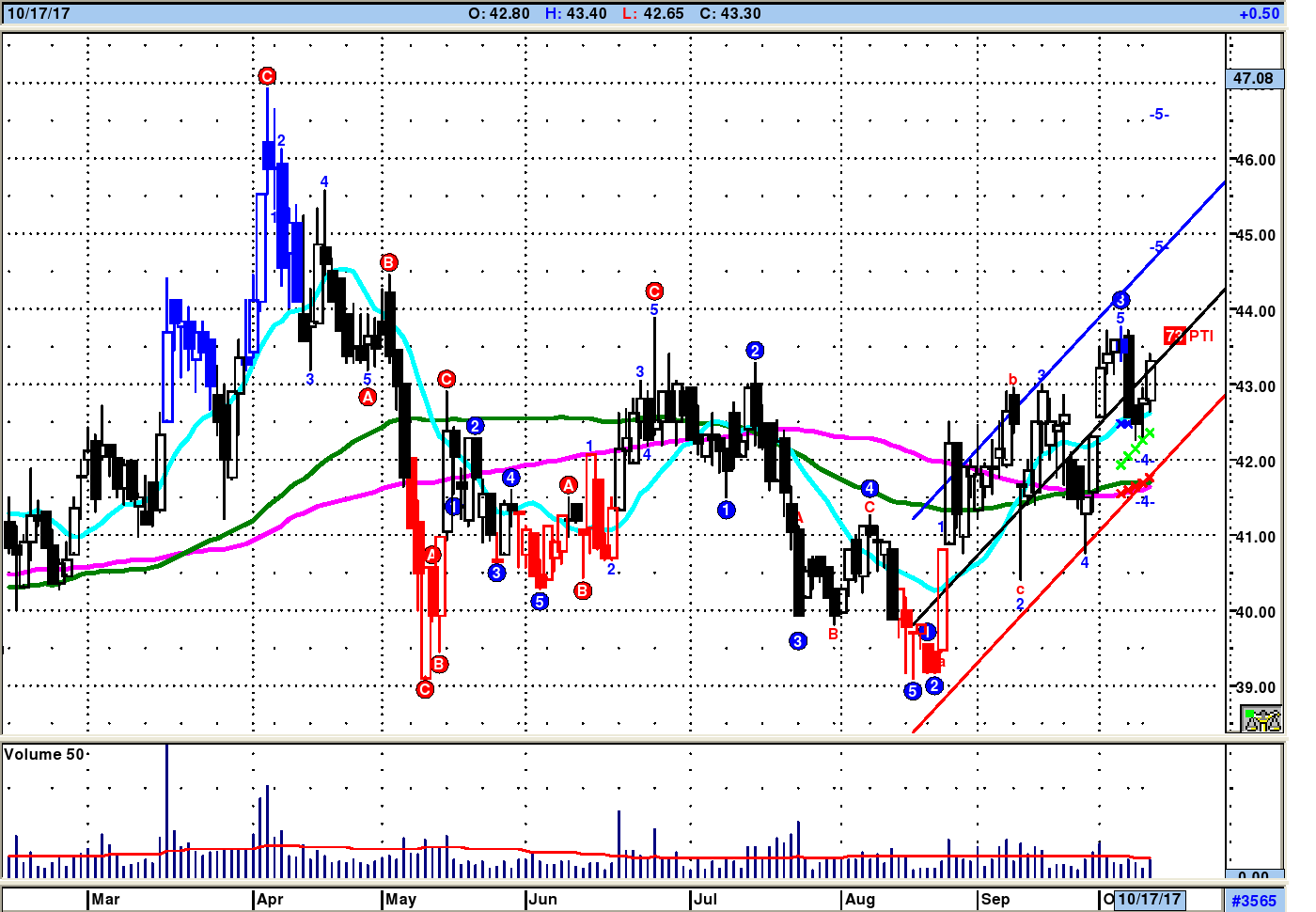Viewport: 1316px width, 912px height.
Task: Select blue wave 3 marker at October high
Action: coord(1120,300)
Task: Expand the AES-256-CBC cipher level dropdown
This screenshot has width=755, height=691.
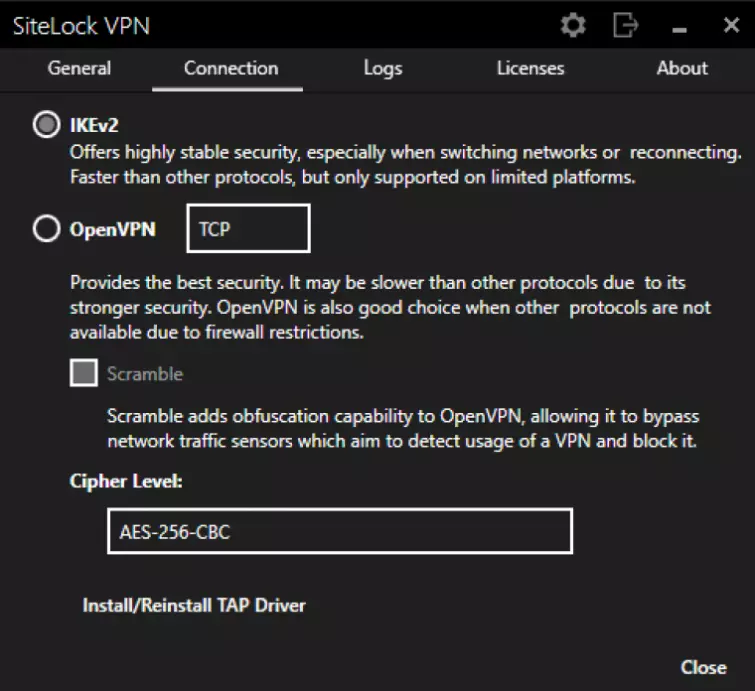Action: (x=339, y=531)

---

> Your objective
Only the lines from the one holding "Task: Expand the" to the last line of the entries above should be printed, exactly as they appear and with no pictures.

> Output of the exercise
Task: Expand the AES-256-CBC cipher level dropdown
This screenshot has width=755, height=691.
Action: (x=339, y=531)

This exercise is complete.